Garza cucharón: una especialista nocturna de Laguna del Tigre
Cochlearius cochlearius, conocida como garza cucharón, es una de las aves más particulares de los humedales del Parque Nacional Laguna del Tigre. Su gran pico, sus ojos prominentes y sus hábitos principalmente nocturnos la distinguen de muchas otras garzas.
A diferencia de las especies migratorias que visitan el parque durante determinadas épocas del año, la garza cucharón es residente de Laguna del Tigre. Esto significa que forma parte de la comunidad de aves que utiliza este paisaje durante todo el año. Los registros de monitoreo de la Estación Biológica Las Guacamayas incluyen a Cochlearius cochlearius entre las aves observadas en el parque.
Una garza con un pico extraordinario
La primera característica que llama la atención de esta especie es su pico ancho, grande y aplanado, cuya forma recuerda a una cuchara. De ahí provienen algunos de sus nombres comunes.
Su cuerpo mide aproximadamente entre 40 y 45 centímetros. Tiene una cabeza grande y redondeada, ojos grandes y oscuros y una cresta negra que puede extenderse hacia atrás. El cuerpo presenta principalmente tonos grises, mientras que las partes inferiores son más claras.
Esta apariencia no es solamente llamativa. Sus características físicas están relacionadas con la manera en que obtiene alimento y con su vida en ambientes acuáticos.
Una cazadora de la noche
La garza cucharón es principalmente nocturna.

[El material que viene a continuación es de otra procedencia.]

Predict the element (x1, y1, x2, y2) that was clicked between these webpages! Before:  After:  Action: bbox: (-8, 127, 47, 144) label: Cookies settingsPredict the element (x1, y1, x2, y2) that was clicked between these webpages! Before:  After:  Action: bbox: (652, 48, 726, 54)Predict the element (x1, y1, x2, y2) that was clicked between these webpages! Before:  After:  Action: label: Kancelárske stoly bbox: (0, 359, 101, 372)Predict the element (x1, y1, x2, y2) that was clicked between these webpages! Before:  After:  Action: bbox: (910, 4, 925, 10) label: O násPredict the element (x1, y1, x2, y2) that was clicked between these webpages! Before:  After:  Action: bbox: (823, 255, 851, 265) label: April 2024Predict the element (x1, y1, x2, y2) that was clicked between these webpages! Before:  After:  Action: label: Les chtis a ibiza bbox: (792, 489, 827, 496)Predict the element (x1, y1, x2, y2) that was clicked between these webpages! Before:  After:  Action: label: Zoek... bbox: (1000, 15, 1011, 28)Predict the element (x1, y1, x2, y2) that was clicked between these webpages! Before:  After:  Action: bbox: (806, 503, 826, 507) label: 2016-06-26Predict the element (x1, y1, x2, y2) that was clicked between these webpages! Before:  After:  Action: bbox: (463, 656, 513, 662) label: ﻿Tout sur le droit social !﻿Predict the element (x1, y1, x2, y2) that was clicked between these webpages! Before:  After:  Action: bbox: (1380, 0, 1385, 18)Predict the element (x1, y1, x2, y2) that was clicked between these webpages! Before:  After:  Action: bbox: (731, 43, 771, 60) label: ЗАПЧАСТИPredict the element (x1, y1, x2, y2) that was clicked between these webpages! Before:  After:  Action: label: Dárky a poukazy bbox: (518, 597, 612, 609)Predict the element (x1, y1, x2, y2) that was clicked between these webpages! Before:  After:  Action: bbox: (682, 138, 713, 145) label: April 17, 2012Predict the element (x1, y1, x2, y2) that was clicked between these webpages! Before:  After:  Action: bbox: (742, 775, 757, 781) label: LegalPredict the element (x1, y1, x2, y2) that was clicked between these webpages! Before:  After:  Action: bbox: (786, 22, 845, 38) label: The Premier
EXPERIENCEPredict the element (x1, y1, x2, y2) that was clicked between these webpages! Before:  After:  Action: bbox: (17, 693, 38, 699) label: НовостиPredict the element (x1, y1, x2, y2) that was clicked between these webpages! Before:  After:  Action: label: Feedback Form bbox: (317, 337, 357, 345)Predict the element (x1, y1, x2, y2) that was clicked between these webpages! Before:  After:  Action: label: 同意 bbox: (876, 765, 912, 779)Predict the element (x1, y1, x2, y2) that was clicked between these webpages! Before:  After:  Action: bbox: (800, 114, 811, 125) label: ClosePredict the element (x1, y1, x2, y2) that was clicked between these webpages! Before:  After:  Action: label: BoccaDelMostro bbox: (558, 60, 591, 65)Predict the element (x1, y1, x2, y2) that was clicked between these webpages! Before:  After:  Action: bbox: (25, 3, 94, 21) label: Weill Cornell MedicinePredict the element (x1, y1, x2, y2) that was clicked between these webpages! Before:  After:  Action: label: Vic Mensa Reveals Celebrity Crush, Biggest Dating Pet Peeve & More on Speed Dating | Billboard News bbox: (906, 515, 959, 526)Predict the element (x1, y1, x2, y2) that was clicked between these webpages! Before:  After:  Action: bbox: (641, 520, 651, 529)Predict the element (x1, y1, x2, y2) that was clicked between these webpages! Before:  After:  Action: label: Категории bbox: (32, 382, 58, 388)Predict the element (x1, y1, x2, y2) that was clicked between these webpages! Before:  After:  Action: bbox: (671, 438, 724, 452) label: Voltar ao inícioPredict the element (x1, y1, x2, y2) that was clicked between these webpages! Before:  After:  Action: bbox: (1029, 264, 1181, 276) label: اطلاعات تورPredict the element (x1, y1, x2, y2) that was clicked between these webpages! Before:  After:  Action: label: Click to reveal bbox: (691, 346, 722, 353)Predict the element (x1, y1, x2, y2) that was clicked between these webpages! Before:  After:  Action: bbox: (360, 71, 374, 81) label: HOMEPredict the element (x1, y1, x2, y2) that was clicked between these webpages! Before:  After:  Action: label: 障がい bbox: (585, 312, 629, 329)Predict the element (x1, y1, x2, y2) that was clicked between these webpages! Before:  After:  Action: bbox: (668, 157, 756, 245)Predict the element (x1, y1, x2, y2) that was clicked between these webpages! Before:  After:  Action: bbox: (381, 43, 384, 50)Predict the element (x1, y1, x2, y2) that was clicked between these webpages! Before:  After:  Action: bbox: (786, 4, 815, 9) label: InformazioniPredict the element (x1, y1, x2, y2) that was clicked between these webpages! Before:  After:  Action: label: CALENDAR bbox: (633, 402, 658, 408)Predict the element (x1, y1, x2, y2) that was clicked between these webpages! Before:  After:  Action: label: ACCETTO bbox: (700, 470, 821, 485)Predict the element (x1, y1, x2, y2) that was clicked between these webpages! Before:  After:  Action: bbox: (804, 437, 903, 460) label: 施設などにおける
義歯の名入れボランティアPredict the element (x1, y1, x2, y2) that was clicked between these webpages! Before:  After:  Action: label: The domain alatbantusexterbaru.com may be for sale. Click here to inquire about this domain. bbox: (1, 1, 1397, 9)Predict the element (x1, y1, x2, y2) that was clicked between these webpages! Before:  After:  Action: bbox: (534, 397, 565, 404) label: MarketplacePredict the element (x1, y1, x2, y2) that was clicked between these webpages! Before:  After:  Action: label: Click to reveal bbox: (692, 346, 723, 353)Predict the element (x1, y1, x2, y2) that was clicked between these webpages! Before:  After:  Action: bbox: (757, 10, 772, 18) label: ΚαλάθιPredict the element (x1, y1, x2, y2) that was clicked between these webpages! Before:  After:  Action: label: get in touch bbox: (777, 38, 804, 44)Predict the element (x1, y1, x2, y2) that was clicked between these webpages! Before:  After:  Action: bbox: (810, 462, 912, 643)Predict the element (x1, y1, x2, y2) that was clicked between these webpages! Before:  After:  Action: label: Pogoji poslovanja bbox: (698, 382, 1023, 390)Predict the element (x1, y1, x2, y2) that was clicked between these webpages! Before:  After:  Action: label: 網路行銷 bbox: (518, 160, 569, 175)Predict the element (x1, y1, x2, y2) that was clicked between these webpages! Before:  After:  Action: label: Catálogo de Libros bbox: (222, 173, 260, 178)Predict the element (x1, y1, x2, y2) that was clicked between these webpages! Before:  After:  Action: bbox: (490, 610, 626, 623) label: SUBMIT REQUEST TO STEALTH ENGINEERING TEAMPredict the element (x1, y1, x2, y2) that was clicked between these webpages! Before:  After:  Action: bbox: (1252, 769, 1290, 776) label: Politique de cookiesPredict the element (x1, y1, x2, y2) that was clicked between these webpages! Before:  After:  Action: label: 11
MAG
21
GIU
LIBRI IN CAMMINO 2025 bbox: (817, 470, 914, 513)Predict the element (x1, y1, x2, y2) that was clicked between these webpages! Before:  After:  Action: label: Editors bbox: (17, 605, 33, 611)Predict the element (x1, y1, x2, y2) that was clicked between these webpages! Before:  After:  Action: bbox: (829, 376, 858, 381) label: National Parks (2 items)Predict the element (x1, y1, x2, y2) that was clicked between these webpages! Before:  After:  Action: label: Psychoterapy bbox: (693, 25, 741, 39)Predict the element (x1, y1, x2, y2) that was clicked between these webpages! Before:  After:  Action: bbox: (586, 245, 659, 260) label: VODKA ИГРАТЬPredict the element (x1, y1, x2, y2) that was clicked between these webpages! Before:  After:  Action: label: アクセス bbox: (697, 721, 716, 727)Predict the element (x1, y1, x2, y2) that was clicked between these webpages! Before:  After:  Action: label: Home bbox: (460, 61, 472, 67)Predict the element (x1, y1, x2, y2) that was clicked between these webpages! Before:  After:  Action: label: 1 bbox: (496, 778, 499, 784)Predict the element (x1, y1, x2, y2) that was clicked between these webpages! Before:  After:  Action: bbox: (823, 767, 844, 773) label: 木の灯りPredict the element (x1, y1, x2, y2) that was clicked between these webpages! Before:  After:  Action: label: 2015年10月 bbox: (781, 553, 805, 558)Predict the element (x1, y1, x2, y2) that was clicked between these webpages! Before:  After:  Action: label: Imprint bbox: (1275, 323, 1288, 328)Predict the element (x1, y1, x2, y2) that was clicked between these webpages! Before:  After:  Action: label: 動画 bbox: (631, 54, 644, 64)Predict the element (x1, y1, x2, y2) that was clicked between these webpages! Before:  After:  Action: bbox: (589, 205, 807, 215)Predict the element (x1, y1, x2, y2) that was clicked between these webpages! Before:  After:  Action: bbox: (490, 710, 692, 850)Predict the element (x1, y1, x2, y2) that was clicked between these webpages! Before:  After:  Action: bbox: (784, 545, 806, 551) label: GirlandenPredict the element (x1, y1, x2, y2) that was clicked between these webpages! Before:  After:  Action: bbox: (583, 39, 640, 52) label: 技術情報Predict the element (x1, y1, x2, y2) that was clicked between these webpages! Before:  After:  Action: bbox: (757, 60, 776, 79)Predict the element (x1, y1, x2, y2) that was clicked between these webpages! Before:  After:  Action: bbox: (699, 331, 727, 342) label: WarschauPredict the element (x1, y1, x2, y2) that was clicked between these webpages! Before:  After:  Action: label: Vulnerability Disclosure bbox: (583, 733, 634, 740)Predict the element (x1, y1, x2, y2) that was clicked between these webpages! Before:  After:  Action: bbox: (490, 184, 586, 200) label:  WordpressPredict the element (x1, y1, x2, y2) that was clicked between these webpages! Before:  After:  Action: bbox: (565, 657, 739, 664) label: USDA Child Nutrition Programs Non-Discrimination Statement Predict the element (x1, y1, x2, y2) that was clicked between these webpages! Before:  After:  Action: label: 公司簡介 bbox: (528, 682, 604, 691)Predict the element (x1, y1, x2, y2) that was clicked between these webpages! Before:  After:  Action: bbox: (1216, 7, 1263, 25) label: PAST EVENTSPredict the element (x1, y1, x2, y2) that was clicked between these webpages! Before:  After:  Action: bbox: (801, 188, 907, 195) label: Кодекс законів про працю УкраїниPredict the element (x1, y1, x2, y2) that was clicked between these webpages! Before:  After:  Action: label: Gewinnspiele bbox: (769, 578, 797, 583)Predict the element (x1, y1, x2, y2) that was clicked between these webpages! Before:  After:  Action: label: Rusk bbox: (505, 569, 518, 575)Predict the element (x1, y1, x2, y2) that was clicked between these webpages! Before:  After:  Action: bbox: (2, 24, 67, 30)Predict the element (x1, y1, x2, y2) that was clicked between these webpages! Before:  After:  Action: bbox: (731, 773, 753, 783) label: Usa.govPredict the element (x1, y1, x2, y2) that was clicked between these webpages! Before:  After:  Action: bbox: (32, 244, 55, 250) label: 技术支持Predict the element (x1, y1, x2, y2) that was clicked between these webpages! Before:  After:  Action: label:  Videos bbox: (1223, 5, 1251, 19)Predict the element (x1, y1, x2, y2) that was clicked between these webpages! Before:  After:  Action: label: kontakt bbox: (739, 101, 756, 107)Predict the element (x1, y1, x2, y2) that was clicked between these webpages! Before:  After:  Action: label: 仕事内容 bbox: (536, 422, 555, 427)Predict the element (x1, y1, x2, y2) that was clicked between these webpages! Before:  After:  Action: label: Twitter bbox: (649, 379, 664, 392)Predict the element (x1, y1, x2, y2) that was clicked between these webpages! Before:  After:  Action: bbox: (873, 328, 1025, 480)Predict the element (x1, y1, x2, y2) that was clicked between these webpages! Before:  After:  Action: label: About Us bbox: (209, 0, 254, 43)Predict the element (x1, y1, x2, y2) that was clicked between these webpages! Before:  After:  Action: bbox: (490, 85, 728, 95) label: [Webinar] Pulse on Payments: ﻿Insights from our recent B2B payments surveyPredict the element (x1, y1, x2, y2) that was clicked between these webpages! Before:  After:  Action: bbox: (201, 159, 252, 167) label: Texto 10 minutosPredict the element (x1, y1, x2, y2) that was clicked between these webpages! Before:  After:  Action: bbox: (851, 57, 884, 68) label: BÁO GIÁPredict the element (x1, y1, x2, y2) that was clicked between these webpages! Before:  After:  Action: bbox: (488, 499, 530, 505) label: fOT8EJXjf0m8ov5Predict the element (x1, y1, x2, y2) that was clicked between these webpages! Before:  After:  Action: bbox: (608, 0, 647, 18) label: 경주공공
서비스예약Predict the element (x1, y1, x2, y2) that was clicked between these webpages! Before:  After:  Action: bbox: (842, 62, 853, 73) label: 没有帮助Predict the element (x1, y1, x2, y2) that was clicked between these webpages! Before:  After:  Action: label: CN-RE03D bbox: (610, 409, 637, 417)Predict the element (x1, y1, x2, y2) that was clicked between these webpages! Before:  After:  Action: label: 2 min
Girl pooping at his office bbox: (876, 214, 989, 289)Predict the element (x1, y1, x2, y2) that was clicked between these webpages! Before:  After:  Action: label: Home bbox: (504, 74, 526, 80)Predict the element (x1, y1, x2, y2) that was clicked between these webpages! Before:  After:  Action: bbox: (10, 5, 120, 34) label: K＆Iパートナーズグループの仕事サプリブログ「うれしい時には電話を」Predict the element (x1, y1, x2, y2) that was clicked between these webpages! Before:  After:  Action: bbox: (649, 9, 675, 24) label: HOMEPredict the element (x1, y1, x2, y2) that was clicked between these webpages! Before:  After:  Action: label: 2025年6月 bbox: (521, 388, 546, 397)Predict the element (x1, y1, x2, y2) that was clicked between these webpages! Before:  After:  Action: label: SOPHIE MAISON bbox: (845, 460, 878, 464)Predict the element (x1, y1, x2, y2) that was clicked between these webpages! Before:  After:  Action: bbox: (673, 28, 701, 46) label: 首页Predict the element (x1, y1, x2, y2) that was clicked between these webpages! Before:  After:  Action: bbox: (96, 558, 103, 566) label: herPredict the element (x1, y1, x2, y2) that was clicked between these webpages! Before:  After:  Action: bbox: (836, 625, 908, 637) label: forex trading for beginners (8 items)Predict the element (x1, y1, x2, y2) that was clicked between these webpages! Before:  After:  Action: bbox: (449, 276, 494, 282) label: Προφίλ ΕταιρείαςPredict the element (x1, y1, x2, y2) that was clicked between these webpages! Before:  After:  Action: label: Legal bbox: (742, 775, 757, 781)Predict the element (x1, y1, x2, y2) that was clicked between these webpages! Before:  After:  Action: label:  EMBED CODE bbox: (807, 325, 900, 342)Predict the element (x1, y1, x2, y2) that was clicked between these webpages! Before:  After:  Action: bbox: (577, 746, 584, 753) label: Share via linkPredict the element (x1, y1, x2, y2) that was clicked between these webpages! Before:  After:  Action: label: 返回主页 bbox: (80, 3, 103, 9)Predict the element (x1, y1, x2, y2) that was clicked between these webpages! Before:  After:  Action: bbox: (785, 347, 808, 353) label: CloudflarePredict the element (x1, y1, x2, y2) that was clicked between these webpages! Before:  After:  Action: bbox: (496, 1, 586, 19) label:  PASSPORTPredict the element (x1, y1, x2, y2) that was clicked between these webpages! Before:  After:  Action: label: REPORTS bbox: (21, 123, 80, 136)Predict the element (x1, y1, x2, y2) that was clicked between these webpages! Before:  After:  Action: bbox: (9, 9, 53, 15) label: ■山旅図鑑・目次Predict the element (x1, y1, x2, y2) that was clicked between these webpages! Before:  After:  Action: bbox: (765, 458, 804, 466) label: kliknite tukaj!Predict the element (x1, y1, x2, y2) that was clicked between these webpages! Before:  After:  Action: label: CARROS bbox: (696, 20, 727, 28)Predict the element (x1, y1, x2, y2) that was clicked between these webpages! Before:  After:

Durante el día suele permanecer descansando entre la vegetación densa, cerca del agua, y comienza su actividad al caer la tarde.
Durante la noche se desplaza hacia zonas de aguas poco profundas y busca sus presas caminando lentamente o permaneciendo inmóvil mientras espera el momento adecuado para capturarlas.
Su alimentación incluye principalmente peces, crustáceos e insectos acuáticos, aunque también puede consumir otros pequeños animales. Su amplio pico le permite explorar el agua y el fondo fangoso en busca de alimento.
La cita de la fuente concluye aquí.